# Description of the task:
Please copy every line from the records below that contains the string "Open".

# Information given:
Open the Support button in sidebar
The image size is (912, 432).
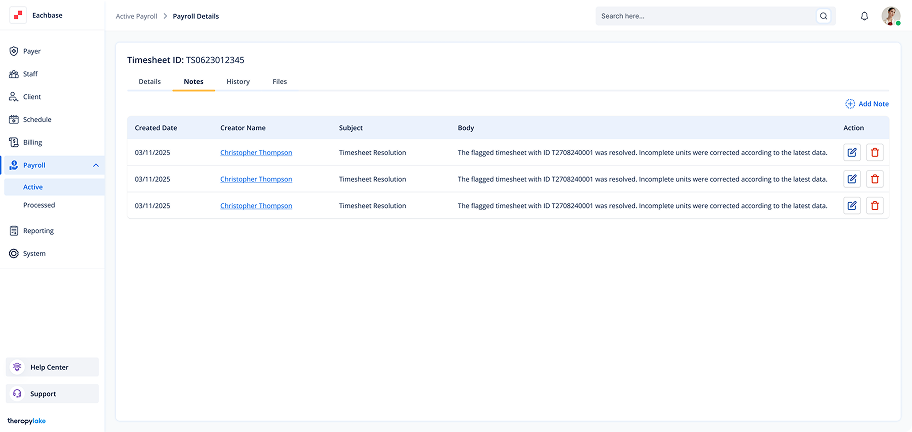(x=52, y=394)
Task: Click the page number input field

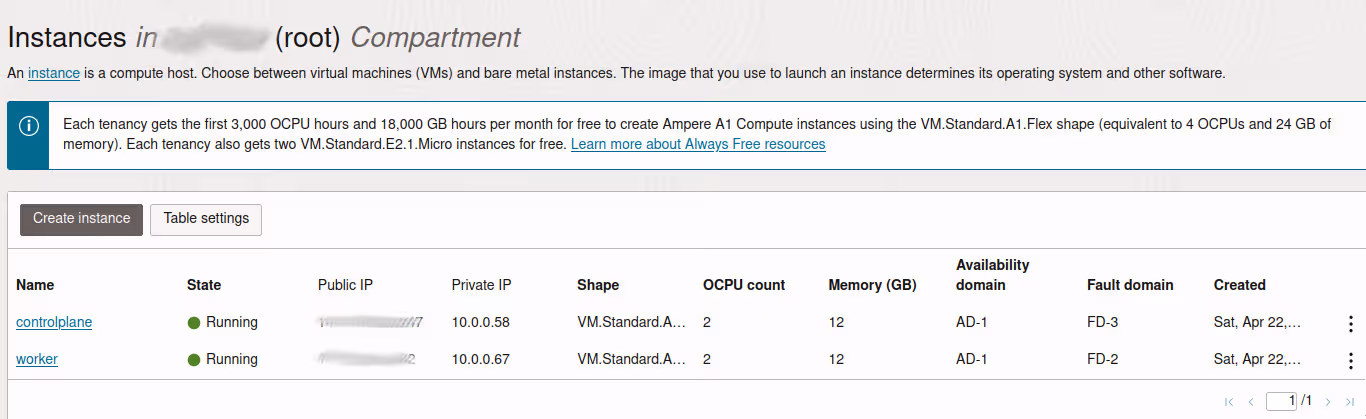Action: (x=1280, y=401)
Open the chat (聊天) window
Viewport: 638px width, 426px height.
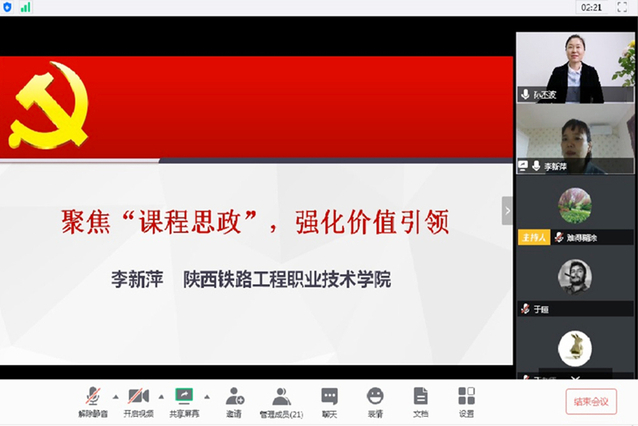329,400
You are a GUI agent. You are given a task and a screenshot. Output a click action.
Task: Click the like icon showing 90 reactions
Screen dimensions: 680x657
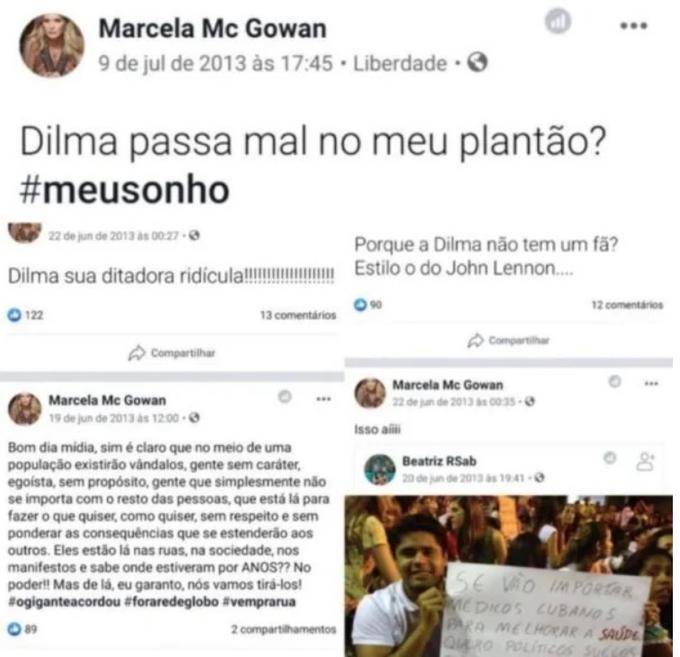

# Exercise answer:
Open the Support button in sidebar
Open the chat (聊天) window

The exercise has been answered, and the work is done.